The Turkish lira’s wild ride continued with a leap of as much as 43% against the U.S. dollar late Monday and early Tuesday, following President Recep Tayyip Erdogan’s unveiling of a new plan for supporting the currency.
Erdogan is largely responsible for the crisis afflicting the lira. Despite inflation running at over 20%, the president is bucking conventional economic wisdom by insisting that low interest rates are the way out of the predicament, and has sacked a succession of central bank governors who believed otherwise and would not cut rates.
Successive rate cuts pushed by Erdogan have led traders to abandon the lira, which had by late Monday lost nearly 60% of its value against the dollar this year. A 15% one-day drop against the dollar in late November was so drastic that gadget maker Apple suspended online sales there; when they resumed, prices were up 25%.
On Monday, days after yet another rate cut at a time when central banks around the world are doing the opposite—and a 50% hike in Turkey’s minimum wage—Erdogan turned up the chaos dial.

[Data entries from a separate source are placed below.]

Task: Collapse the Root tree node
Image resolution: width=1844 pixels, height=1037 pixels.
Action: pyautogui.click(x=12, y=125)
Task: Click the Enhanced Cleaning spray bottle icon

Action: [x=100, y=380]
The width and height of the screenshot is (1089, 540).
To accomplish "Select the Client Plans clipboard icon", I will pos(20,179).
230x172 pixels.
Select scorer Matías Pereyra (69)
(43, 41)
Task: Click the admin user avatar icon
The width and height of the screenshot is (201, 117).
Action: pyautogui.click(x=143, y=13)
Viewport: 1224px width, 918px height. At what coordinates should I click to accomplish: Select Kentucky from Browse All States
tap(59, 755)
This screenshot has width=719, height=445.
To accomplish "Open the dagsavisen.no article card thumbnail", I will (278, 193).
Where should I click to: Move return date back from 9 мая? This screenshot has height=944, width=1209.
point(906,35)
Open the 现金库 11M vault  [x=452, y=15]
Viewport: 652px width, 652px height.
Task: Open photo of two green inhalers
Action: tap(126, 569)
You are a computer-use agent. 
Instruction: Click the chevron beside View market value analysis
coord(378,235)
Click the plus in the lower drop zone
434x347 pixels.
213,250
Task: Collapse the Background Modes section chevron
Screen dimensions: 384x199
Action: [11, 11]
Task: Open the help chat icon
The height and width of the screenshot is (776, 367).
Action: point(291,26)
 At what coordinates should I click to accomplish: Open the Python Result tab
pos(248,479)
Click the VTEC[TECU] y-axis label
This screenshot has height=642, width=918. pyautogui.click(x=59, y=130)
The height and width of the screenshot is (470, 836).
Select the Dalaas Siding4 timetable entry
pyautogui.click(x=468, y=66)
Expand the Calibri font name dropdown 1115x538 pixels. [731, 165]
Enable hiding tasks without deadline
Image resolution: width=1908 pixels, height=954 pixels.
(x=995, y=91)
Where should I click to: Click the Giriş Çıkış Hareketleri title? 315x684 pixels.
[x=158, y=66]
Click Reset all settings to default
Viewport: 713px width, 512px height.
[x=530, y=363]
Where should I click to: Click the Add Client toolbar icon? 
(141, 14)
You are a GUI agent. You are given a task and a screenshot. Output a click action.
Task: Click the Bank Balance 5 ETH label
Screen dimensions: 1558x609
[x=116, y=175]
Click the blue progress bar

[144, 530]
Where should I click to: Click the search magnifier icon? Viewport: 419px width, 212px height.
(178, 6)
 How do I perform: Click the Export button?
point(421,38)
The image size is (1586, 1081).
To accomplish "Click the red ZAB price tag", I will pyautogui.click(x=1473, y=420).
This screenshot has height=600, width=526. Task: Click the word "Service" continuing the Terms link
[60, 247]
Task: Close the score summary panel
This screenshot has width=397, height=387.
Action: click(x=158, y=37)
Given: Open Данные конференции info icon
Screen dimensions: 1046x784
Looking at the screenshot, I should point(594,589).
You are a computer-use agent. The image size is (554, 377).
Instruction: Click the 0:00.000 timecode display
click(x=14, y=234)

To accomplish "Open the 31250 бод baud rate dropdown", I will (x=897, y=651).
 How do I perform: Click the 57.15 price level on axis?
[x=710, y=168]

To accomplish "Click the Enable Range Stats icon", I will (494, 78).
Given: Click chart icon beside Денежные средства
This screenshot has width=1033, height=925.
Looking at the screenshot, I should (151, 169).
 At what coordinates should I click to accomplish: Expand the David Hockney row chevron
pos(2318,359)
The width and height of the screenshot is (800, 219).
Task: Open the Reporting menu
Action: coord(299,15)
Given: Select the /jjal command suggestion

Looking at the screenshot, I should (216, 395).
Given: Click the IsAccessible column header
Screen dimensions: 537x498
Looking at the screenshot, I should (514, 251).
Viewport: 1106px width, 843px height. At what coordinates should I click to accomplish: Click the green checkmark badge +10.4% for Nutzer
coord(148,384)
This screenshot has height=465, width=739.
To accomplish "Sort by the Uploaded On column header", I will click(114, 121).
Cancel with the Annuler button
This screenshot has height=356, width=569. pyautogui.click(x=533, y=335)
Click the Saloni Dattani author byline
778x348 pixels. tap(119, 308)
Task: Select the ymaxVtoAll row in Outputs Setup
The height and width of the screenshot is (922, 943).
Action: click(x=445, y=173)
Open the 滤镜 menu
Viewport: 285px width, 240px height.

First, he said he would continue the cuts, claiming he was basing his policy on Islam’s prohibition of unreasonably high interest rates. He also laid into the prominent TÜSİAD business group, which had on Saturday called for a return to the “established rules of economic science.” According to Erdogan, the organization “cannot interfere in what we are doing.” Erdogan claimed he will get Turkey’s inflation down to 4%.
That episode knocked the lira by over 10%, sending it to a new record low of 18.4 to the dollar. Then, after local markets closed, Erdogan unveiled a plan aimed at tempting Turks away from holding their savings in dollars rather than lira: He said the government would guarantee lira deposits against foreign-exchange depreciation that exceeds the deposit rate, though details of how it will do this remain scarce.
“We are presenting a new financial alternative to citizens who want to alleviate their concerns stemming from the rise in exchange rates when they evaluate their savings,” the president said.
And up went the lira, closing Monday with a 25% jump. On Tuesday morning, the lira leapt again by 20% against the dollar. Then it fell by 20%, before rising again by as much as 12%. At the time of publication, it had fallen again slightly, with a current exchange rate of around 13 lira to the dollar.
Erdogan’s late-Monday move should stave off a bank run for the time being, wrote Timothy Ash, a BlueBay Asset Management economist, in a Tuesday blog post. He also noted that Erdogan, who has avoided capital controls, had “affirmed he believes in markets.” However, Ash warned, the program would probably still end up proving inflationary.
“This scheme likely has bought time and avoided an immediate crash in the banking sector, but it has done nothing to fight inflation, will further extend Erdogan’s unorthodox interest rate policy, and likely puts off early elections and increases the chances of an Erdogan win [in Turkey’s scheduled 2023 election],” Ash wrote.
“Note that Turkey ran a similar [deposit scheme] in the 1970s, and it did not result in many positives, actually just accentuated the boom/bust credit cycle,” he added.